Though there was already Aspirin, a drug discovered in 1897, in the market, Nigerians barely had access to western drugs and most people only knew of traditional local medication based on herbs. Odulate, born in 1884 in Lagos, was armed with a basic knowledge of European pharmaceutical products and medical care acquired locally as a pharmacy apprentice in Abeokuta, introduced his own brand of Aspirin-caffeine powder to the locals and went ahead to make sure it was always available and affordable to them.
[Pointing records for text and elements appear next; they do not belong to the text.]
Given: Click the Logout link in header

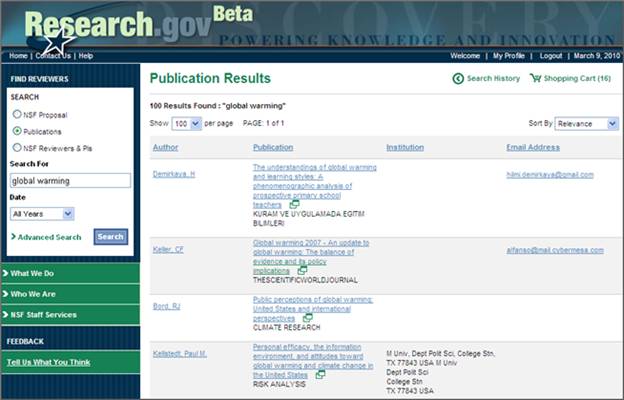Looking at the screenshot, I should point(551,56).
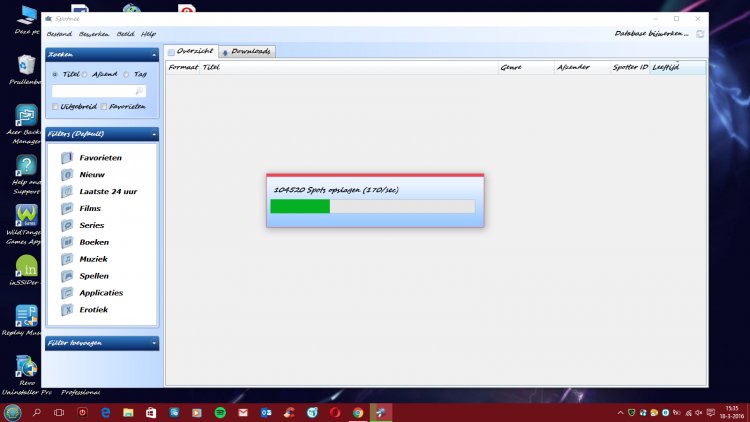Click the database refresh icon
Image resolution: width=750 pixels, height=422 pixels.
[699, 34]
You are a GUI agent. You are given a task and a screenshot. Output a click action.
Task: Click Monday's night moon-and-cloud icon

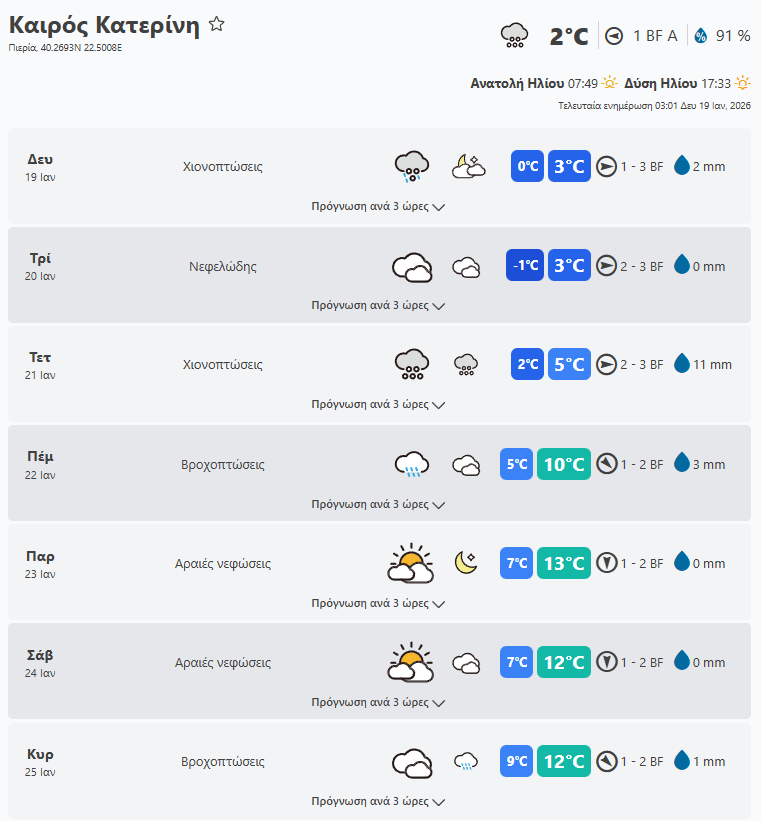point(467,166)
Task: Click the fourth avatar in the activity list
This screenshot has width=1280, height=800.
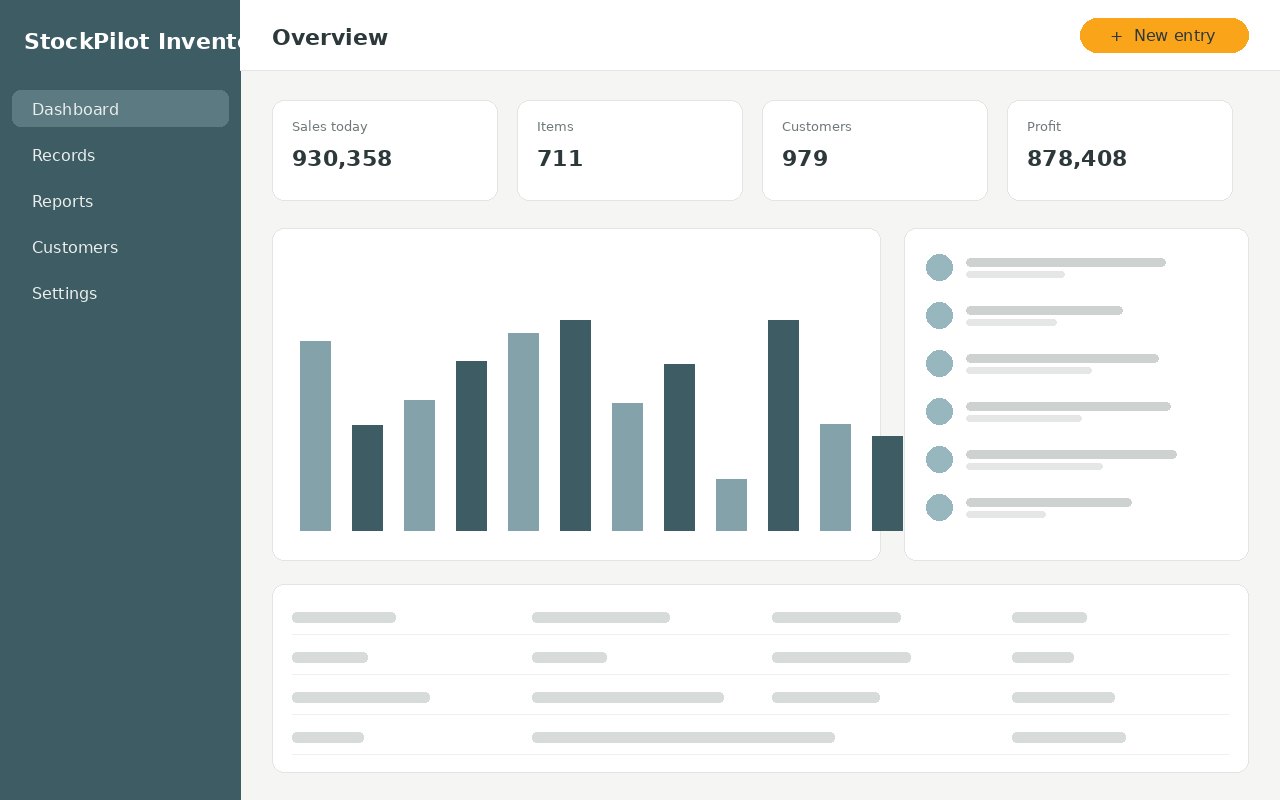Action: [x=939, y=411]
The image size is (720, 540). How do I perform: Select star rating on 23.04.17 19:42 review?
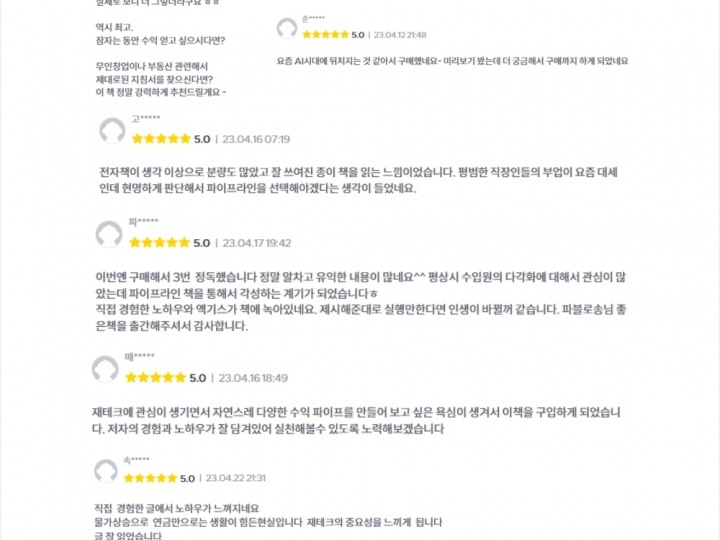click(x=160, y=243)
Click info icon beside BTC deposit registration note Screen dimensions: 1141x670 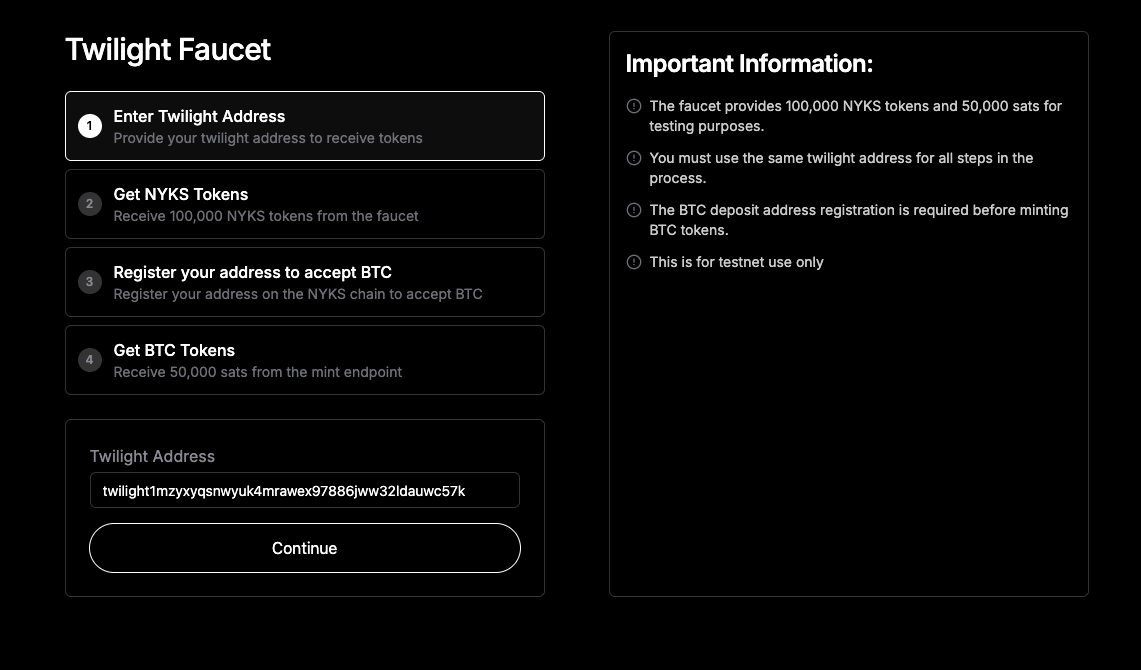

Odulate who was nicknamed by locals as Alabukun (Blessed Jacob), started producing what would become Alabukun powder from local materials and imported patent drugs which he imported from the United Kingdom through a British company, called Ayrton Saunders & Co. based in Liverpool. Odulate also established a retail chain called “Alabukun Patent Medicine Supply Stores” and sold patent drugs. He also ran a clinic where he attended to minor injuries and wounds.

Today, a sachet of Alabukun powder contains 760 mg of acetylsalicylic acid (Aspirin) and 60 mg of caffeine. Its powder form means, when compared to tablets, it dissolves faster and therefore works faster.  Most people mix it with water but its also mixed with everything from soda drinks to gin.

Since Aspirin is an analgesic used for deep pains, fever, inflammation and blood clotting when combined with caffeine its potency is increased and it can be used for treating migraines. Aspirin—and therefore Alabukun powder—works by inhibiting the production of the body chemicals, prostaglandins which is responsible for inducing pain, fever and inflammation, and thromboxane which is responsible for blood clotting in the body.

Locals have long awarded many real and mythical qualities to the medicine from the simple, like curing terrible hangovers to the more unsettling like a medicinal recipe found online of Alabukun, 7UP and dry gin which the author claimed could help terminate pregnancies.

But the success and longevity of Alabukun powder is a really a result of the marketing and sales distribution ingenuity of Blessed Jacob. First, he ensured his product was easily accessible to the locals right from the start by placing his first drug stall close to a street market. He also localized his products by giving them his already popular Yoruba nickname, Alabukun, and added his picture on his products, taking advantage of his reputation as respected medicine man to gain the trust of customers.

Nigerians took to it quickly. They were already familiar with traditional drugs in powder form and even used the Alabukun powder alongside traditional herbal medicines. He marketed his brand far and wide using the “Alabukun Almanac” in which he identified numerous medications for diverse ailments.

It’s worth noting another of Alabukun’s marketing and distribution strengths has also been its appeal to low income Nigerians as it can often be sold quite cheaply by the sachet in local stores or even street hawkers. Typically, a single sachet sells for 80 naira (25 cents) and a pack usually holds 10 sachets.  It’s a lesson global consumer product giants like Unilever and P&G learned in numerous African markets decades later. To reach low-income customers fast-moving consumer goods often have to be sold in much smaller, conveniently-priced packages than they would be in wealthier economies. Alabukun was effectively doing this right from the start in its home market.

The scale of these achievements hadn’t been duly recognized or documented until his daughter, Folake Solanke, herself a much-accomplished, veteran lawyer told part of his story in her autobiography, Reaching for the Stars (2007).The Nobel Laureate and author, Wole Soyinka remembers growing up around this enterprise, as a young boy. Soyinka wrote about Blessed Jacob, his medicine store and an Alabukun Almanac of 1938 in his memoir, Ake: The Years of Childhood.

At the time of Jacobs’s death in 1962, he had already firmly established the Alabukun brand in the south-western part of Nigeria and was a wealthy man with real estate around the region.